◆ Provided entries:
────

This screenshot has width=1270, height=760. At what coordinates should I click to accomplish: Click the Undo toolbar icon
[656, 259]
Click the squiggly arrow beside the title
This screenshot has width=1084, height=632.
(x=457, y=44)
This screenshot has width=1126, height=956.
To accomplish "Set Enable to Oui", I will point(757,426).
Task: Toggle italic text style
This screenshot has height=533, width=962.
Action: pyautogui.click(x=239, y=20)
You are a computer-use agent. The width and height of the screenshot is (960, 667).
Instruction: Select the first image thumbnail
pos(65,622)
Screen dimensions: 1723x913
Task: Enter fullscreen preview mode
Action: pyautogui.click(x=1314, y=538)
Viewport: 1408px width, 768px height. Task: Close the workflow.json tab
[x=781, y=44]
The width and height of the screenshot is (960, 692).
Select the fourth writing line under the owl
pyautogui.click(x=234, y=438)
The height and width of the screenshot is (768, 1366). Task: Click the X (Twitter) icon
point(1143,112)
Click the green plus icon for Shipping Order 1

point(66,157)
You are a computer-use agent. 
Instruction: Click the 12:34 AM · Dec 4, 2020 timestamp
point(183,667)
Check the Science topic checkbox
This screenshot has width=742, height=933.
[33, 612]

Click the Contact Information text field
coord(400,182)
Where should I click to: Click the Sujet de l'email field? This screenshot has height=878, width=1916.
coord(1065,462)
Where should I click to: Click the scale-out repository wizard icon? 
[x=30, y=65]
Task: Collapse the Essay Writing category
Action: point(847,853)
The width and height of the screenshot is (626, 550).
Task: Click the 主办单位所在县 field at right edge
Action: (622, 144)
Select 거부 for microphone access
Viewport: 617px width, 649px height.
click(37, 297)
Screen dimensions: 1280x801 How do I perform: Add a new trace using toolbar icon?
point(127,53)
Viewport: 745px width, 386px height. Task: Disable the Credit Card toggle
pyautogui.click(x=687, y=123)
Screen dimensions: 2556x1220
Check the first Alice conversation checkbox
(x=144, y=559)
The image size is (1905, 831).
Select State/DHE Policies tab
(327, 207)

────

Quote every line of the rows above verbatim, one line at a time in the same order.

◆ Solution to this task:
This screenshot has width=1270, height=760. At what coordinates should I click to accomplish: Click the Undo toolbar icon
[656, 259]
Click the squiggly arrow beside the title
This screenshot has width=1084, height=632.
(x=457, y=44)
This screenshot has width=1126, height=956.
To accomplish "Set Enable to Oui", I will point(757,426).
Task: Toggle italic text style
This screenshot has height=533, width=962.
Action: pyautogui.click(x=239, y=20)
You are a computer-use agent. The width and height of the screenshot is (960, 667).
Instruction: Select the first image thumbnail
pos(65,622)
Screen dimensions: 1723x913
Task: Enter fullscreen preview mode
Action: pyautogui.click(x=1314, y=538)
Viewport: 1408px width, 768px height. Task: Close the workflow.json tab
[x=781, y=44]
The width and height of the screenshot is (960, 692).
Select the fourth writing line under the owl
pyautogui.click(x=234, y=438)
The height and width of the screenshot is (768, 1366). Task: Click the X (Twitter) icon
point(1143,112)
Click the green plus icon for Shipping Order 1

point(66,157)
You are a computer-use agent. 
Instruction: Click the 12:34 AM · Dec 4, 2020 timestamp
point(183,667)
Check the Science topic checkbox
This screenshot has width=742, height=933.
[33, 612]

Click the Contact Information text field
coord(400,182)
Where should I click to: Click the Sujet de l'email field? This screenshot has height=878, width=1916.
coord(1065,462)
Where should I click to: Click the scale-out repository wizard icon? 
[x=30, y=65]
Task: Collapse the Essay Writing category
Action: point(847,853)
The width and height of the screenshot is (626, 550).
Task: Click the 主办单位所在县 field at right edge
Action: (622, 144)
Select 거부 for microphone access
Viewport: 617px width, 649px height.
click(37, 297)
Screen dimensions: 1280x801 How do I perform: Add a new trace using toolbar icon?
point(127,53)
Viewport: 745px width, 386px height. Task: Disable the Credit Card toggle
pyautogui.click(x=687, y=123)
Screen dimensions: 2556x1220
Check the first Alice conversation checkbox
(x=144, y=559)
The image size is (1905, 831).
Select State/DHE Policies tab
(327, 207)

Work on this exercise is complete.